Sunday, June 30, 2013

Yangtze River

We leave Chongqing on Friday night for a three-day cruise down the Yangtze River (in China called 長 江-changjiang, or the long river).  The famous Three Gorges have been filled in by the construction of the dam, so the water is 60 meters higher and the gorges are not as spectacular but they still impress.  Of course everywhere we got the party line about the dam being an unmitigated good, saving lives (flood control), producing hydro-electric power (the generators there supply power for a 1,000 km diameter, including Beijing and Shanghai), and enabling a greater volume of river traffic. But creating the reservoir (raising the river) displaced 1.3 million farmers, who were located to new villages higher up on the mountain or to Chongqing. Raising the river permanently destroyed valuable agricultural lands, has provoked landslides (we saw concrete reinforcements on the banks everywhere), and has endangered various species of fish and wildlife. See link at left for more on Three Gorges dam controversy.

Chongqing at night, viewed from our ship. We love sailboats!

Entering the Qutong Gorge


"Ghost City" - shore excursion. 300+ steps up in heat for gods that determine who goes to hell.
Goddess Mountain in Wu Gorge
 To see the goddess, click on the photo to enlarge. Look carefully for the tiny figure to the right of the double peaks.
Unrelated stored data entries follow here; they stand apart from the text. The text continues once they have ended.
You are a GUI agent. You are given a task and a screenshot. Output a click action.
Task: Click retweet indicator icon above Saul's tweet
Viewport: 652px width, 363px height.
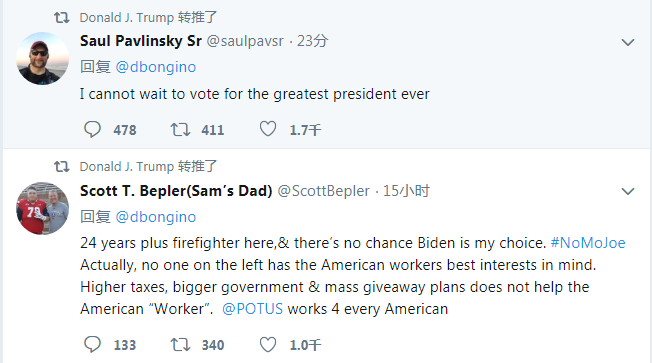(62, 17)
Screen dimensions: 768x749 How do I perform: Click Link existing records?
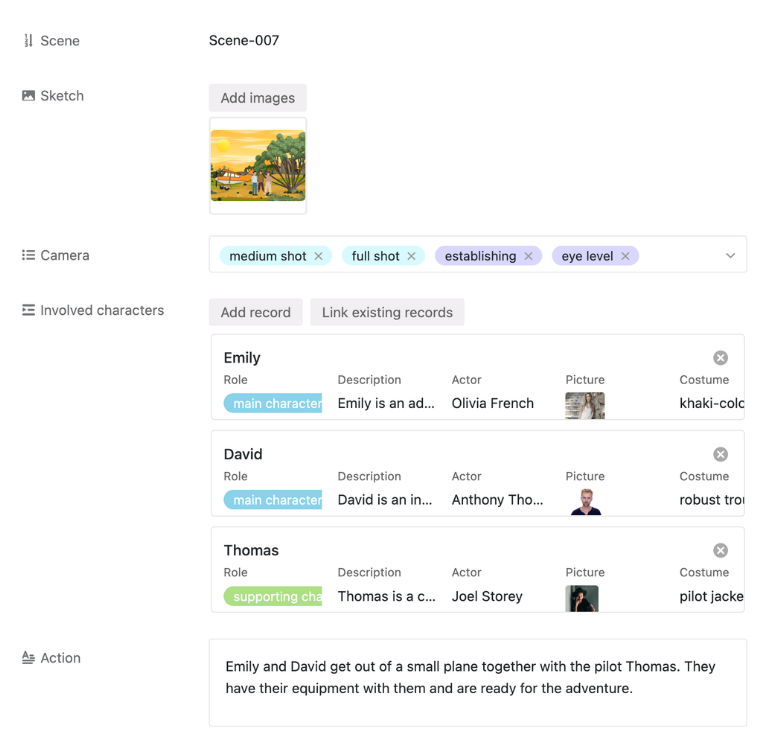[387, 312]
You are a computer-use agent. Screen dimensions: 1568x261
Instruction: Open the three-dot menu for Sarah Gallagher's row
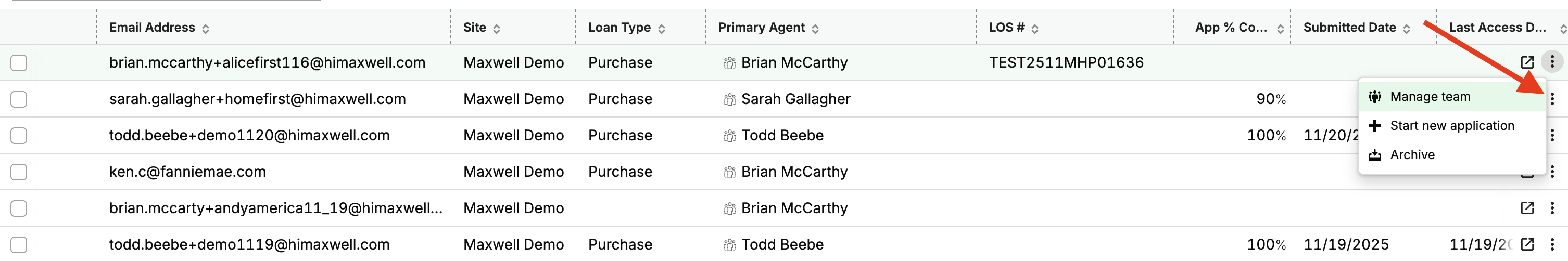click(1552, 99)
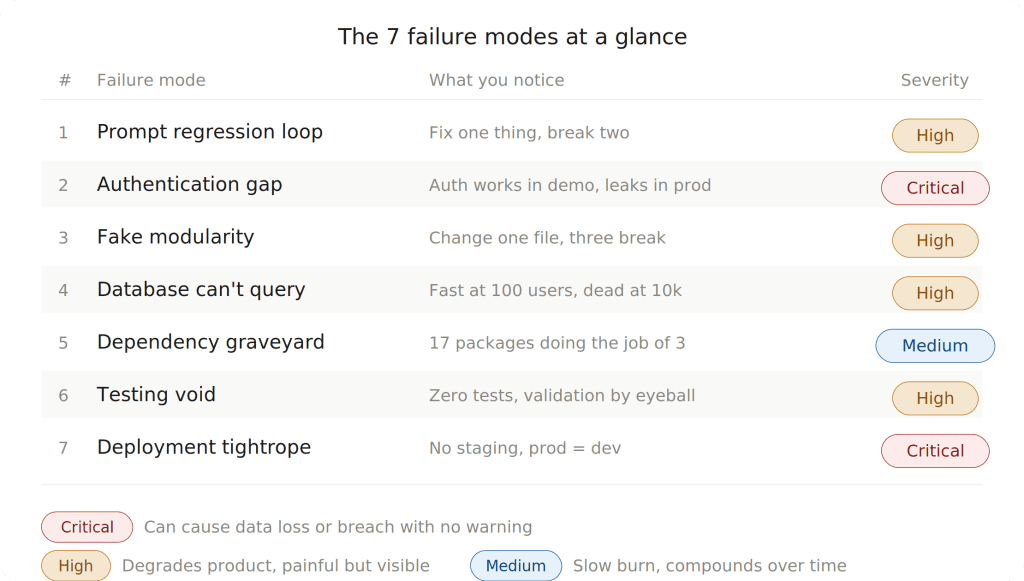Click the High badge in Testing void row
Viewport: 1024px width, 581px height.
(x=934, y=398)
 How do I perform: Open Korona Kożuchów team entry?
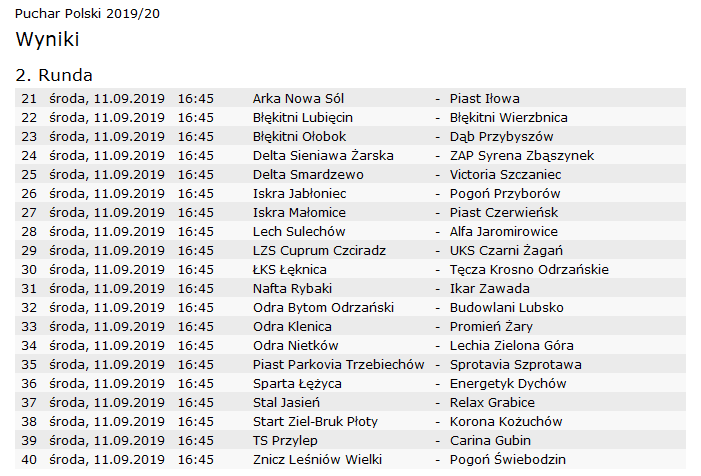(506, 421)
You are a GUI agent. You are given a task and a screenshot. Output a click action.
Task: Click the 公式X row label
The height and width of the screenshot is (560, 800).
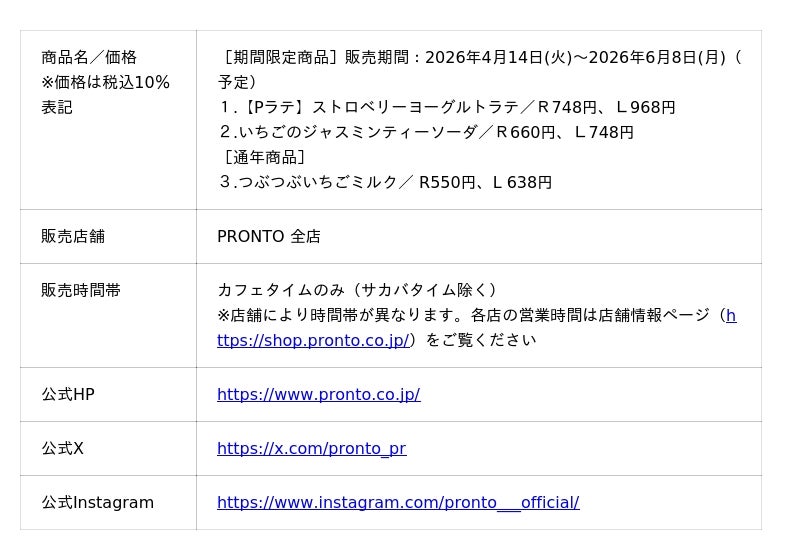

visit to the ship's bridge (just have to ask!)
When we got to the third gorge, the Xiling, we transferred to a ferry and then to wooden boats to travel up the Daning River, a tributary, into the beautiful, narrow Butterfly Gorge.  The people in this area are Tujia (土家)an ethnic minority (and we later saw some awesomely scary Tujia opera masks at the Shanghai Museum).  The boatmen work really hard, in a long tradition of arduous physical labor and including "tracking"--walking in the river and along the rocky banks and pulling boats by long ropes in strong currents.)  They now mostly work for the tourist industry and we were told that they work shifts of 4 or 5 hours a day, which made us feel slightly less guilty.  We saw wild monkeys and mountain goats; and the "hanging coffins" in the cliffs, a "burial" practice hundreds of years old (some of these were lost when the river was filled--click on photo to enlarge to see coffin in the crevice)


Hanging coffin





Boatmen on trip up Butterfly Gorge

That night we went through the ship locks, at 1 am (took two hours).  In the morning we toured the dam, but it was very foggy and we couldn't see much.